» **What is needed**
Restate the whole of the data verbatim, omitting nothing.

Dataset records Start Marker

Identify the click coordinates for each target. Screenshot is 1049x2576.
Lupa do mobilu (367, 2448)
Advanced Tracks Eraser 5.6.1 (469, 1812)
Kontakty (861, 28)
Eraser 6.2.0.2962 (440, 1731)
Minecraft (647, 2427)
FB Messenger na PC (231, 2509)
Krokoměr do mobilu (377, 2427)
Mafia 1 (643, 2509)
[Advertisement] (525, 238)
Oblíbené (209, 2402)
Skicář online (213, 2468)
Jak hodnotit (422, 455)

Dataset records End Marker

» **Your response**
Identify the click coordinates for each target. Screenshot is 1049x2576.
Lupa do mobilu (367, 2448)
Advanced Tracks Eraser 5.6.1 (469, 1812)
Kontakty (861, 28)
Eraser 6.2.0.2962 (440, 1731)
Minecraft (647, 2427)
FB Messenger na PC (231, 2509)
Krokoměr do mobilu (377, 2427)
Mafia 1 (643, 2509)
[Advertisement] (525, 238)
Oblíbené (209, 2402)
Skicář online (213, 2468)
Jak hodnotit (422, 455)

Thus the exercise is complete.